The migration script:

  1. Checks if migration is needed (idempotent)
  2. Adds import_time_us columns to the three tables
  3. Populates the new columns from existing import_time values
  4. Creates indexes for optimal performance
  5. Verifies the migration completed successfully

For New Databases

New databases created with the updated schema will automatically include the import_time_us columns.
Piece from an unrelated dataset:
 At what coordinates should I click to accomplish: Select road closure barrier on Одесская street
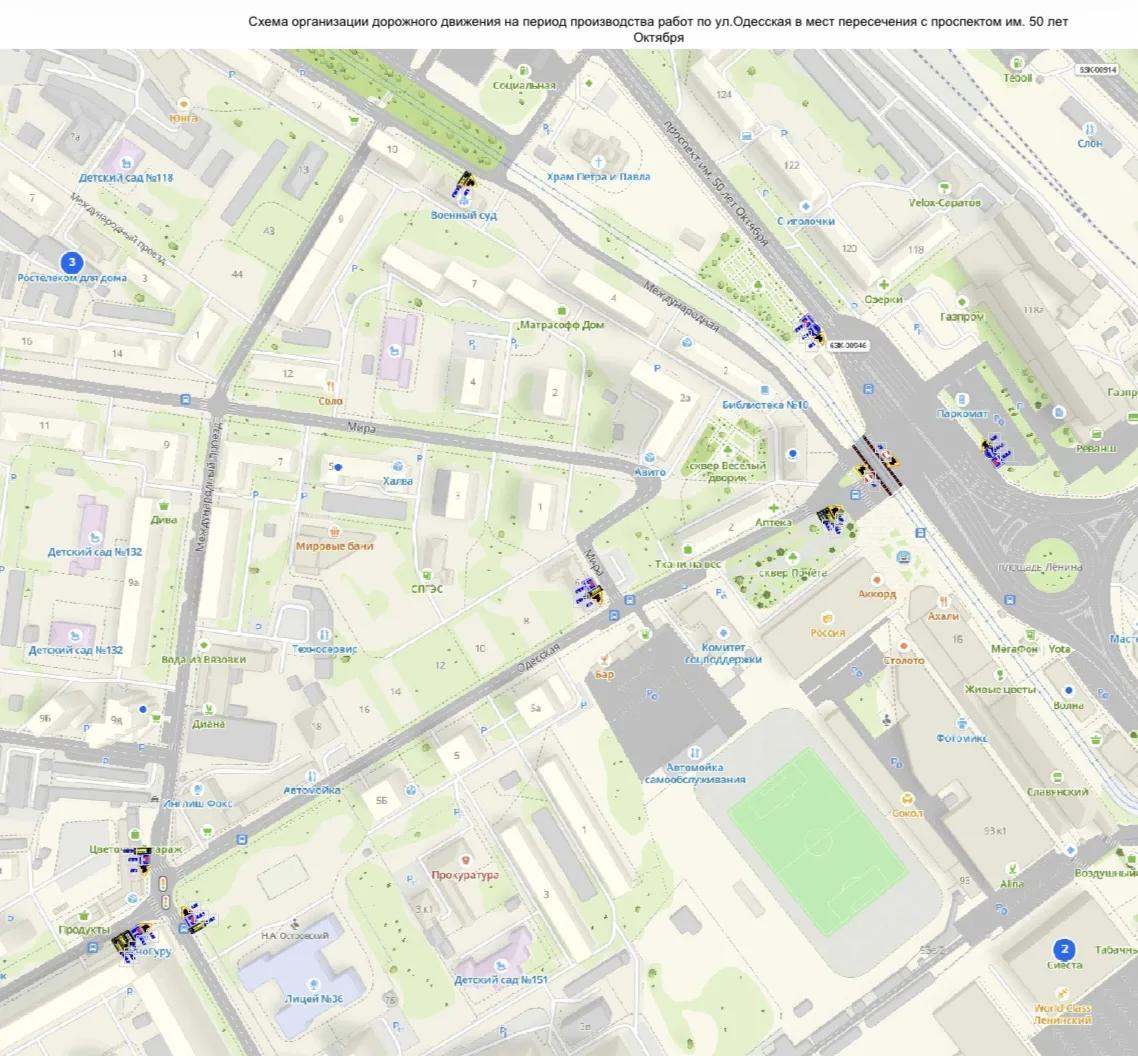pos(878,465)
The MQTT store module populates both columns when inserting new records.

Code Changes

Models (meshview/models.py)

The ORM models now include the new import_time_us fields:

class Packet(Base):
    import_time: Mapped[datetime] = mapped_column(nullable=True)
    import_time_us: Mapped[int] = mapped_column(BigInteger, nullable=True)
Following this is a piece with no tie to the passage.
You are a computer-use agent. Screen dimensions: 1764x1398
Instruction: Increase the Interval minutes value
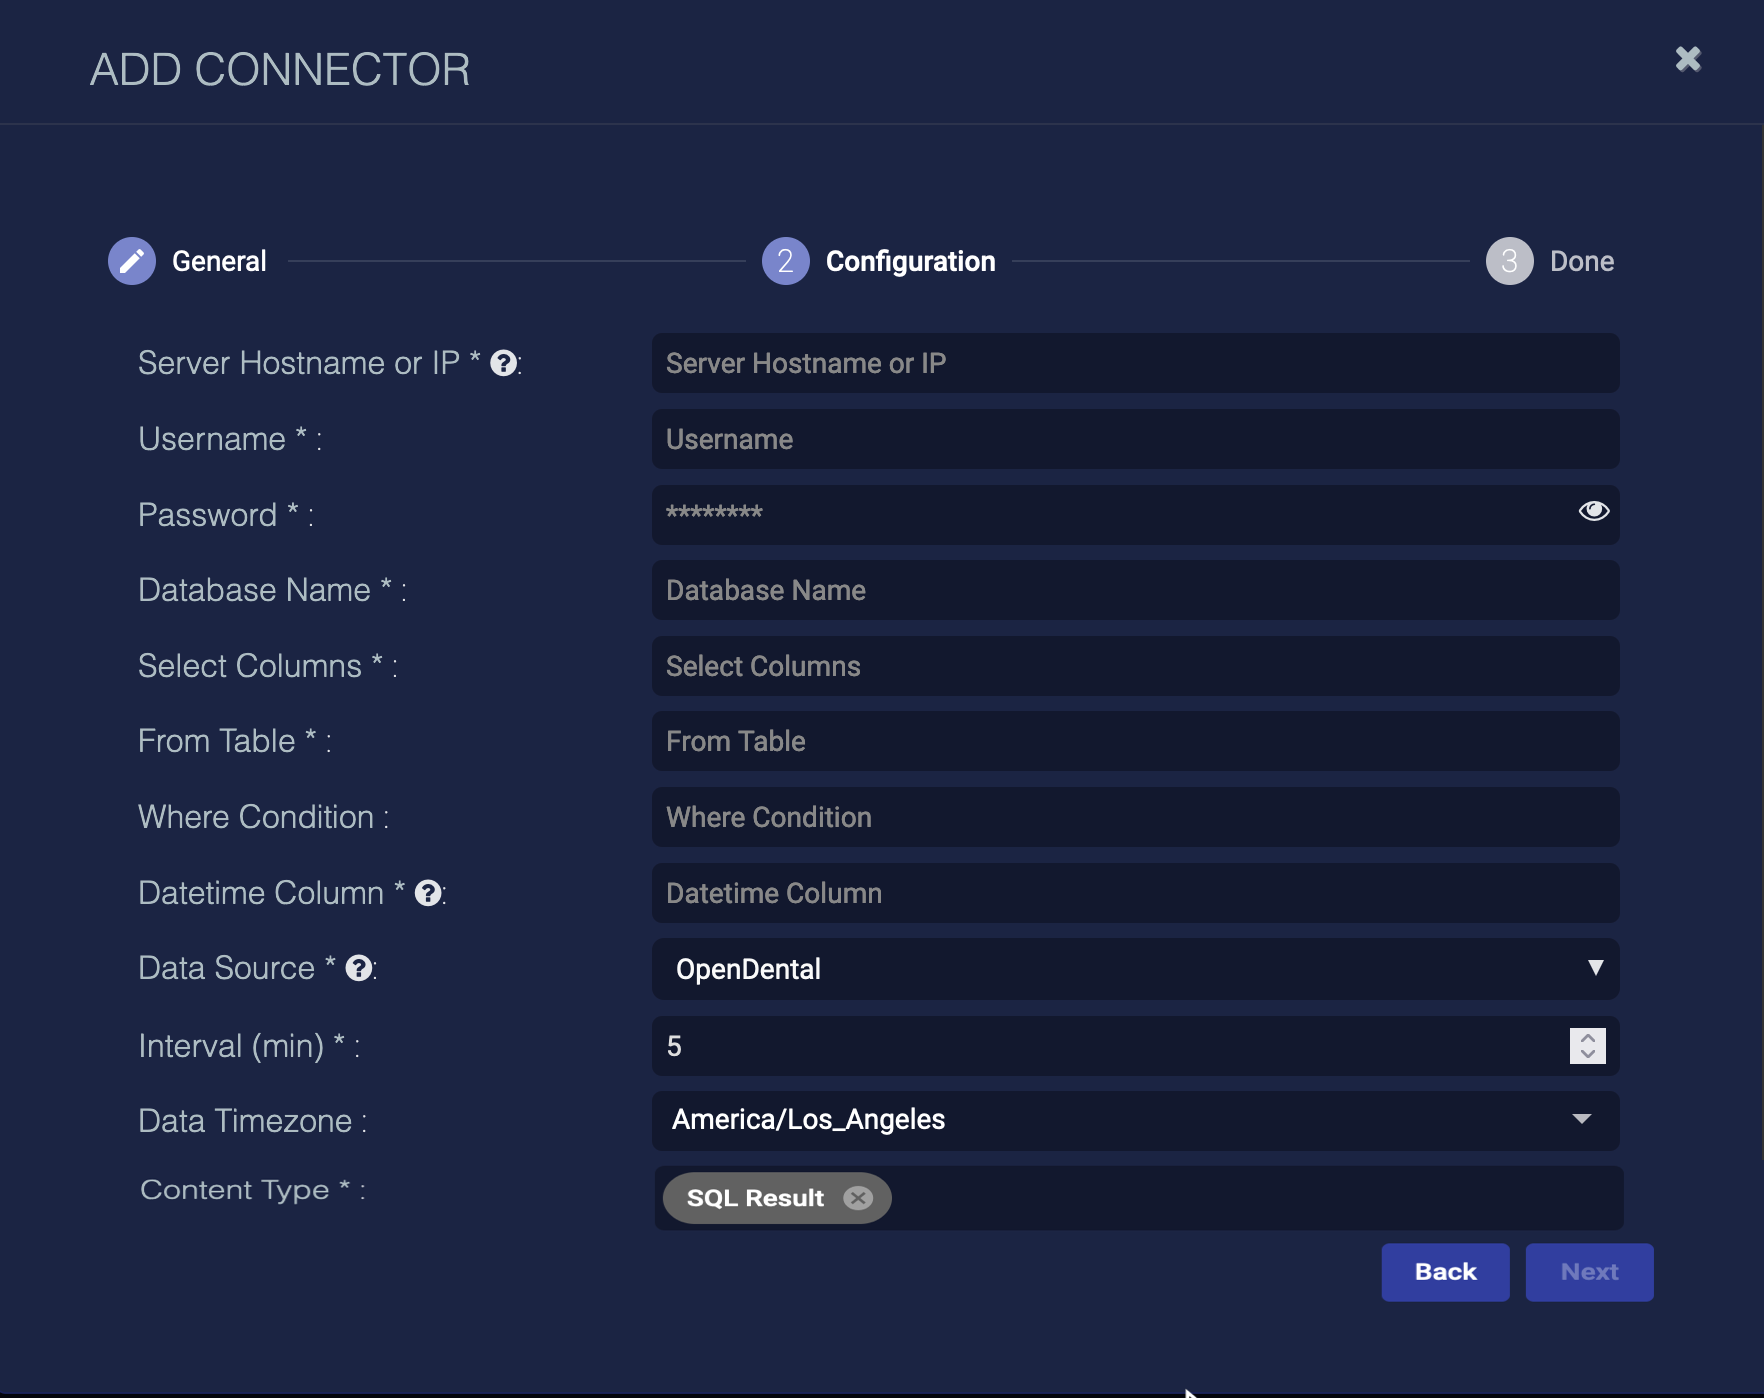1587,1038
MQTT Store (meshview/mqtt_store.py)

The data ingestion logic now populates both timestamp columns using UTC time:

now = datetime.datetime.now(datetime.timezone.utc)
now_us = int(now.timestamp() * 1_000_000)

# Both columns are populated
import_time=now,
import_time_us=now_us,

Important: All new timestamps use UTC (Coordinated Universal Time) for consistency across time zones.

Using the New Timestamps

Example Queries

Query packets from the last 7 days:

-- Old way (slower)
SELECT * FROM packet 
WHERE import_time >= datetime('now', '-7 days');

-- New way (faster)
SELECT * FROM packet
WHERE import_time_us >= (strftime('%s', 'now', '-7 days') * 1000000);

Query packets in a specific time range:

SELECT * FROM packet
WHERE import_time_us BETWEEN 1759254380000000 AND 1759254390000000;

Calculate time differences (in microseconds):

SELECT 
    id,
    (import_time_us - LAG(import_time_us) OVER (ORDER BY import_time_us)) / 1000000.0 as seconds_since_last
FROM packet
LIMIT 10;

Converting Timestamps

From datetime to microseconds (UTC):

import datetime
now = datetime.datetime.now(datetime.timezone.utc)
now_us = int(now.timestamp() * 1_000_000)
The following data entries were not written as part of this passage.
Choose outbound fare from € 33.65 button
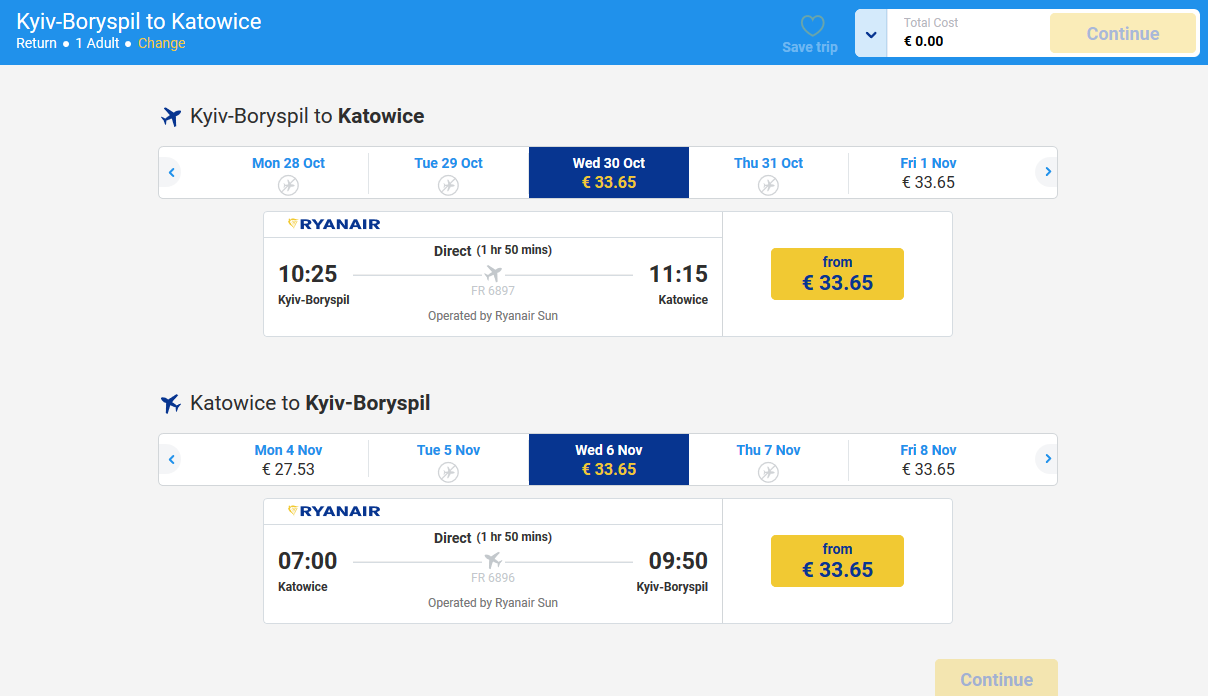The width and height of the screenshot is (1208, 696). pos(837,274)
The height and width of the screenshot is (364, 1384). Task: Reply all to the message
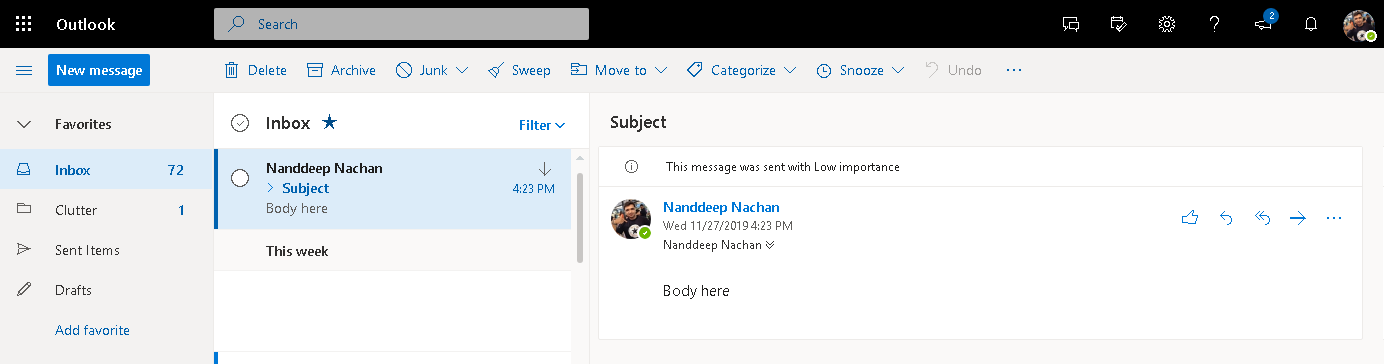(x=1262, y=218)
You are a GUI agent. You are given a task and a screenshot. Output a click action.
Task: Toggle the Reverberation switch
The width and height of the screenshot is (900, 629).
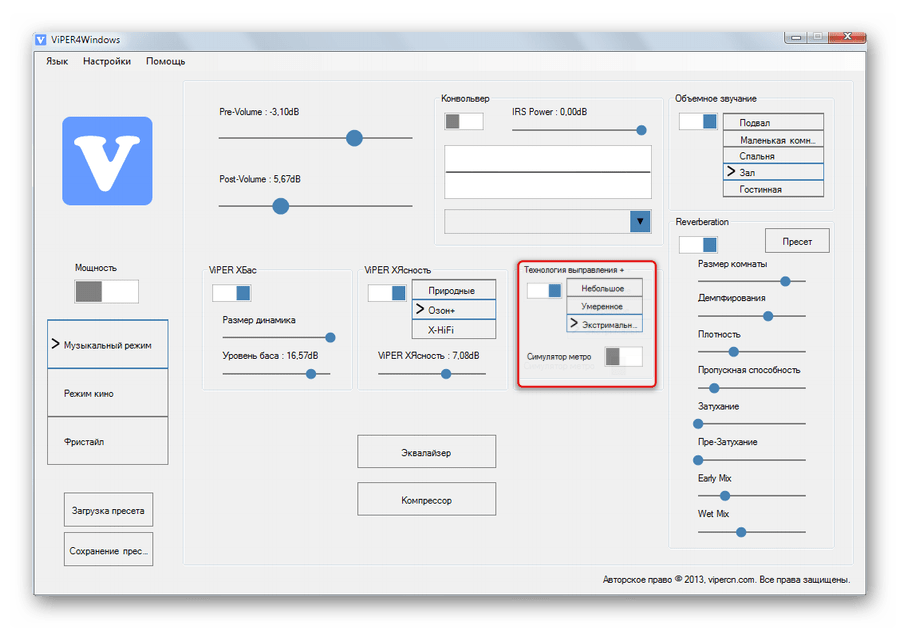(x=698, y=244)
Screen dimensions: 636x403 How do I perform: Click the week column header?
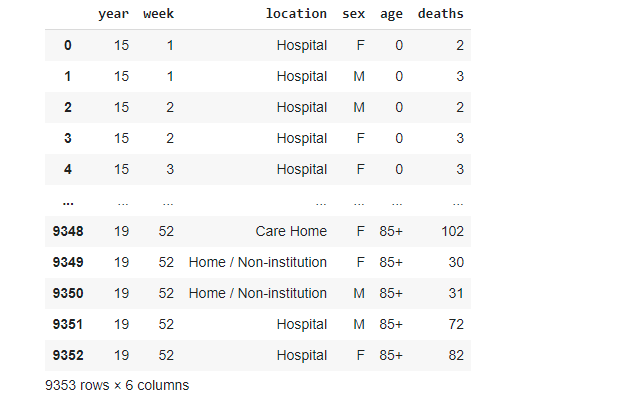pos(158,14)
From microseconds to datetime:

import datetime
timestamp_us = 1759254380813451
dt = datetime.datetime.fromtimestamp(timestamp_us / 1_000_000)

In SQL queries:

-- Datetime to microseconds
SELECT CAST((strftime('%s', import_time) || substr(import_time, 21, 6)) AS INTEGER);

-- Microseconds to datetime (approximate)
SELECT datetime(import_time_us / 1000000, 'unixepoch');

Performance Benefits

The integer timestamp columns provide significant performance improvements:

  1. Faster comparisons: Integer comparisons are much faster than string/datetime comparisons
  2. Smaller index size: Integer indexes are more compact than datetime indexes
  3. Range queries: BETWEEN operations on integers are highly optimized
  4. Math operations: Easy to calculate time differences, averages, etc.
  5. Sorting: Integer sorting is faster than datetime sorting

Backward Compatibility

The original import_time TEXT columns remain unchanged:

  • Existing code continues to work
  • Human-readable timestamps still available
  • Gradual migration to new columns possible
  • No breaking changes for existing queries

Future Work

Future improvements could include:

  • Migrating queries to use import_time_us columns
  • Deprecating the TEXT import_time columns (after transition period)
  • Adding helper functions for timestamp conversion
  • Creating views that expose both formats

Testing

The migration was tested on a production database with:

  • 132,466 packet records
  • 1,385,659 packet_seen records
  • 28,414 traceroute records

All records were successfully migrated with microsecond precision preserved.

References